> Stated exercise 1
Find every line of the rows that contains the string "This" and copy each one. Matching is case-sensitive.
> Stated exercise 2
Continue the mailing list post about optimizer cost estimates from where it stops.

> Page extract
* Start *

Re: AW: [HACKERS] Some notes on optimizer cost estimates

From: Don Baccus <dhogaza(at)pacifier(dot)com>
To: Peter Eisentraut <peter_e(at)gmx(dot)net>, Zeugswetter Andreas SB <ZeugswetterA(at)wien(dot)spardat(dot)at>
Cc: "'Tom Lane'" <tgl(at)sss(dot)pgh(dot)pa(dot)us>, "'pgsql-hackers(at)postgreSQL(dot)org'" <pgsql-hackers(at)postgresql(dot)org>
Subject: Re: AW: [HACKERS] Some notes on optimizer cost estimates
Date: 2000-01-25 23:38:04
Message-ID: 3.0.1.32.20000125153804.00f98e30@mail.pacifier.com
Views: Raw Message | Whole Thread | Download mbox | Resend email
Thread:
Lists: pgsql-hackers

At 12:16 AM 1/26/00 +0100, Peter Eisentraut wrote:
>On 2000-01-24, Zeugswetter Andreas SB mentioned:

>> My points are:
>> 1. even if it is good for an optimizer to be smart,
>> it is even more important, that it is predictable
>
>ISTM that by the nature of things the most important capability of an
>optimizer is to yield optimal results.

One problem, though, is that the optimization problem's even more
intractable for database systems than it is for compilers. Large and
growing database installations go through an evolutionary process of
adding memory, spindles, partioning of data, etc. Changing from the
"-B" default to "-B 2000", as I've done on my web site, causes the
database to live in shared memory even when other activity on the
system would tend to cause some of it to be flushed from the filesystem
cache. This changes how long, on average, it takes to read a block.

* End *

> Provided entries
* Start *

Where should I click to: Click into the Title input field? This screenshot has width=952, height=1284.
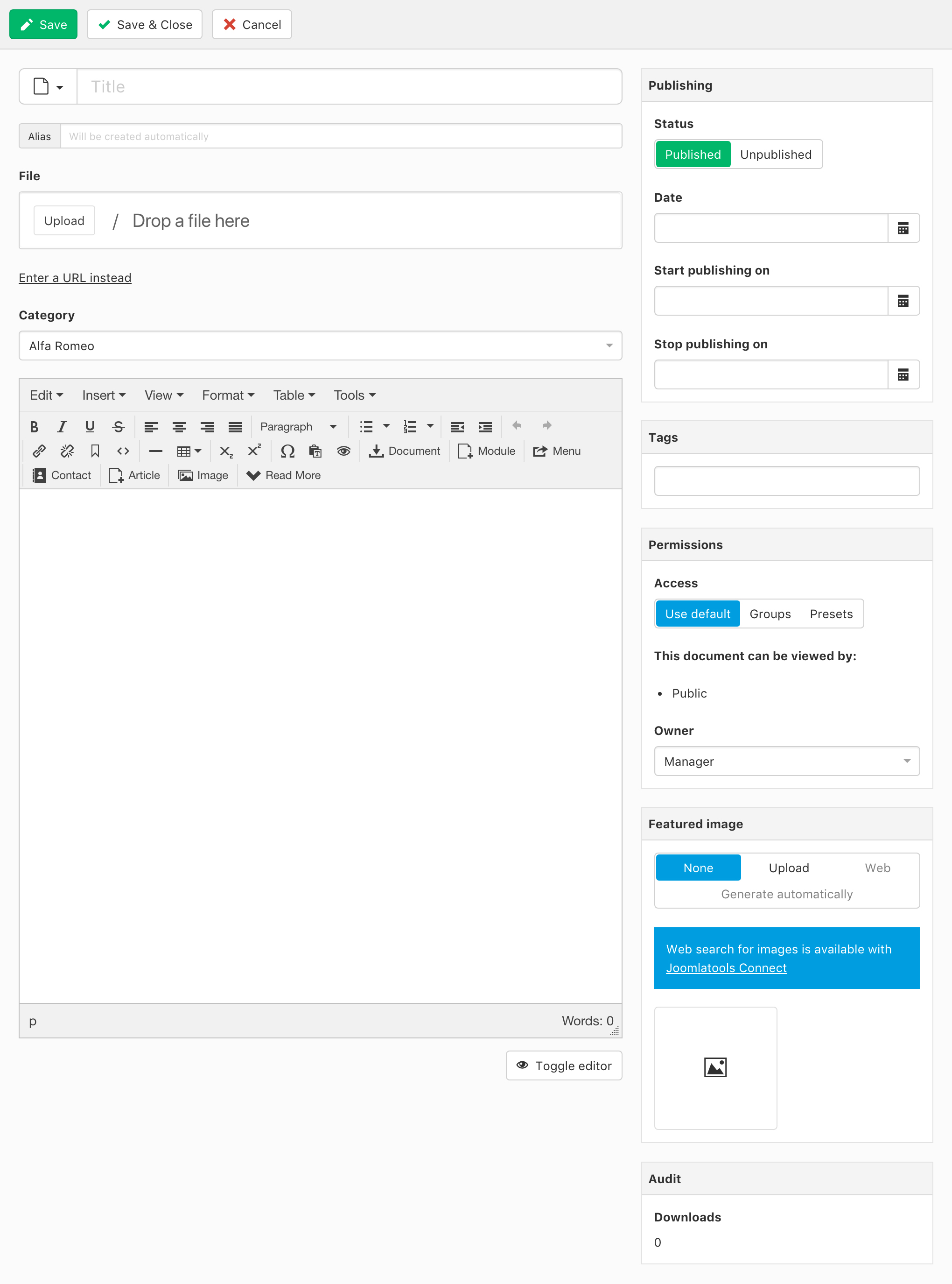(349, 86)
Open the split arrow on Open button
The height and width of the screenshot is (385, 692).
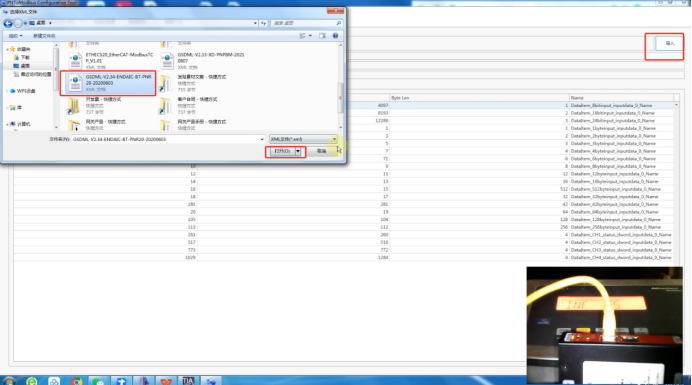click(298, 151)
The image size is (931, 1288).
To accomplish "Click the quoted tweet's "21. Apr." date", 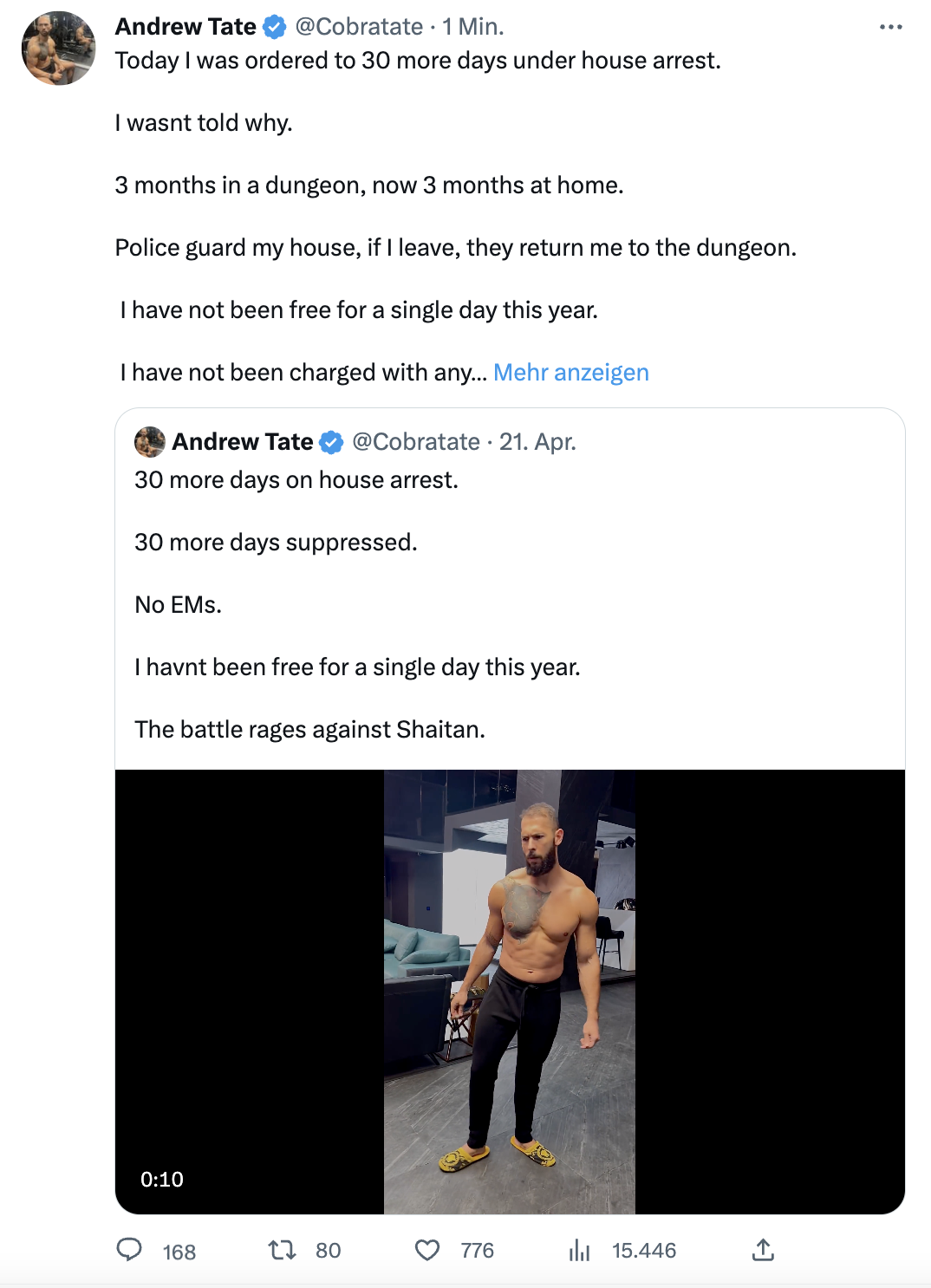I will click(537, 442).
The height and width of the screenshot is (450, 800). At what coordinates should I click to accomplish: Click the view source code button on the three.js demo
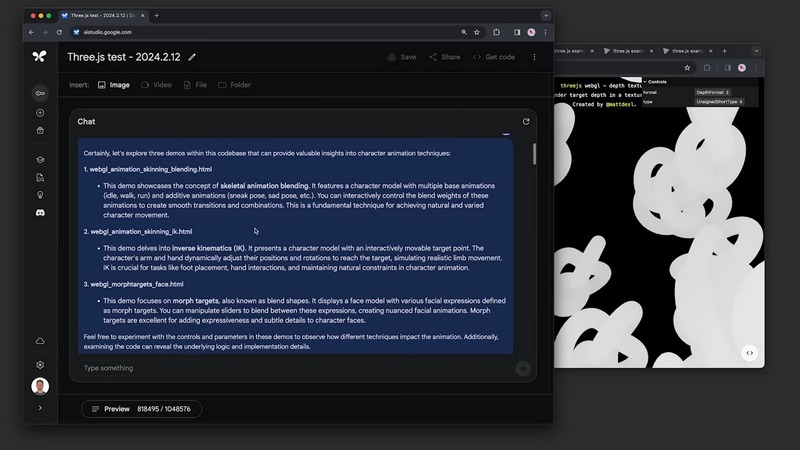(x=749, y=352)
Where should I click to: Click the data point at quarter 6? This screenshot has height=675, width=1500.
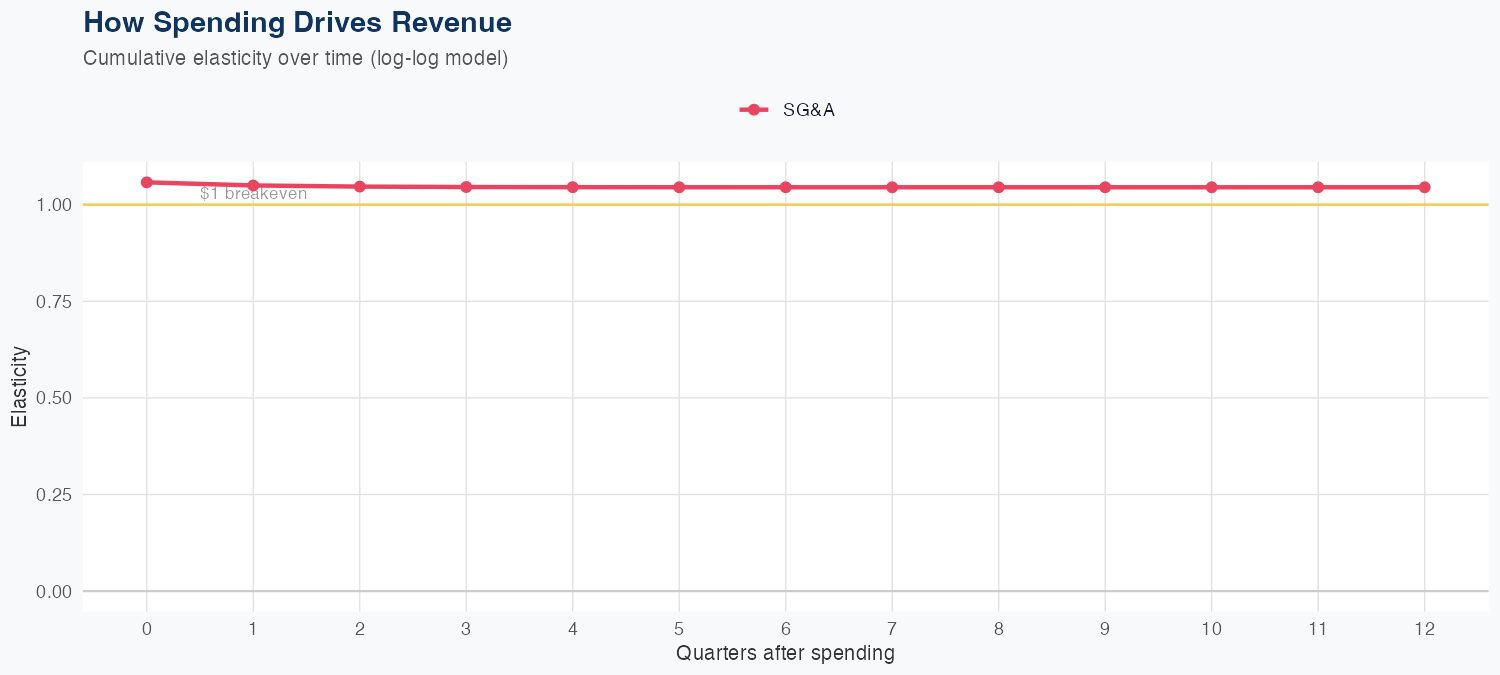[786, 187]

* End *
* Start *

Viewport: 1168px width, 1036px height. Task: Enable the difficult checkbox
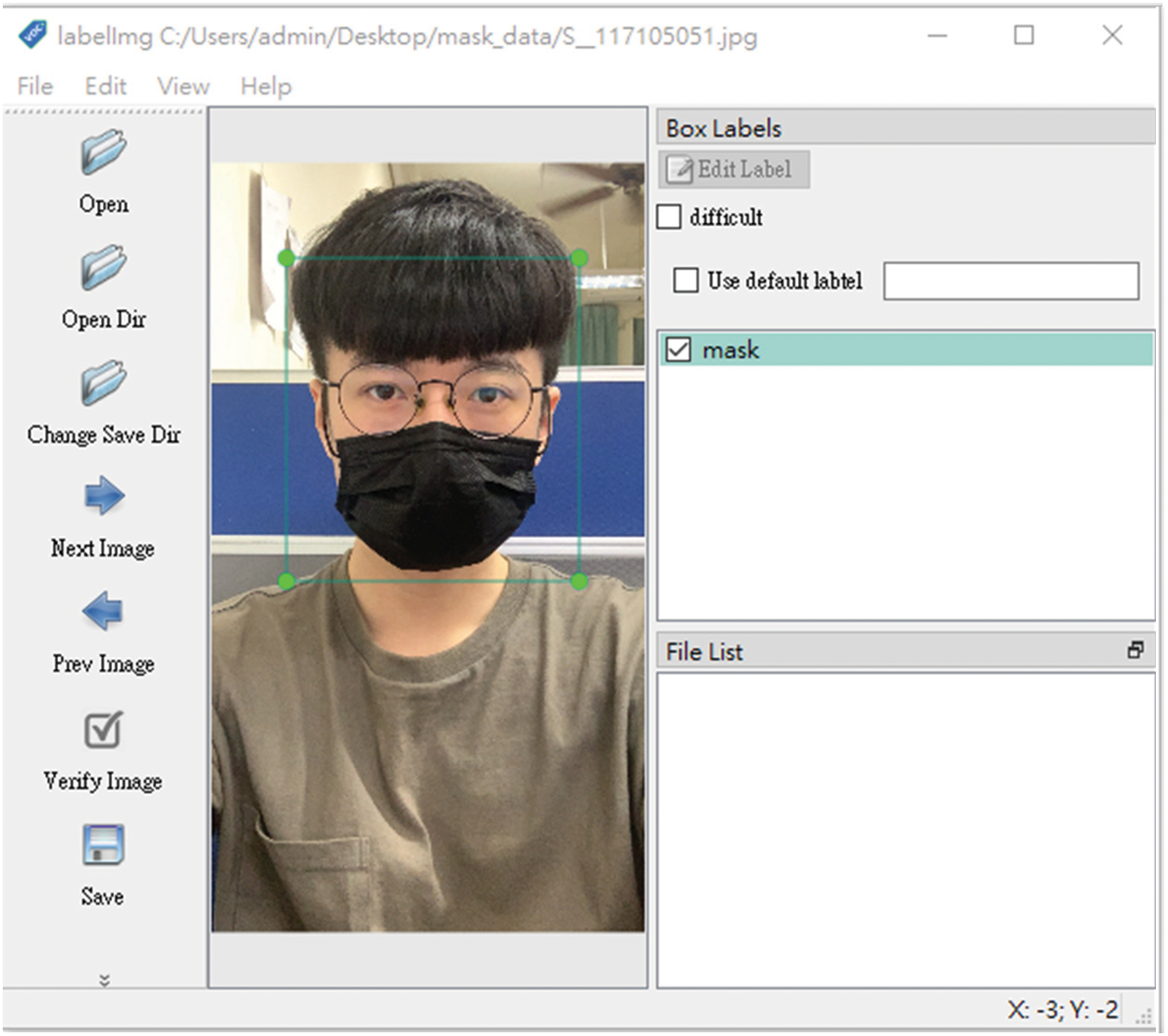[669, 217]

* End *

> Response 1
Where should I click to: Click into the Title input field? This screenshot has width=952, height=1284.
Where should I click to: Click the data point at quarter 6? This screenshot has height=675, width=1500.

> Response 2
And the first time a table's referenced is always going to take longer
than subsequent references if there's caching involved...so in
theory the optimizer should take that into account if it makes presumptions
about cache hit ratios.

So forth and so forth.

I'm not disagreeing in the least with the spirit of your comment. There
are all sorts of practical barriers...

Thankfully, for the particular problem of choosing between and index
vs. sequential scan, the optimizer only has two choices to make. Thus
a rough-and-ready heuristic based on certain assumptions might work well,
which is essentially what the optimizer does today. In fact, it does
work quite well, come to think of it!

Fiddling the numbers underlying the assumptions may be good enough for
this task.

> This, however, does not have to be
>mutually exclusive with predictability. If you estimate some CPU and disk
>parameters and write them into a config file, then you can always give
>this config file to a bug fixer. It will still work on his machine, just
>less than optimally.
>
>> 2. I compile on test machine, production is completely different
>> (more processors, faster disks and controllers)
>
>You're completely right. This has no place in configure. It will have to
>be a separate tool which you can run after building and installing.

Based perhaps on statistics gathered while the system is running...

- Don Baccus, Portland OR <dhogaza(at)pacifier(dot)com>
Nature photos, on-line guides, Pacific Northwest
Rare Bird Alert Service and other goodies at
http://donb.photo.net.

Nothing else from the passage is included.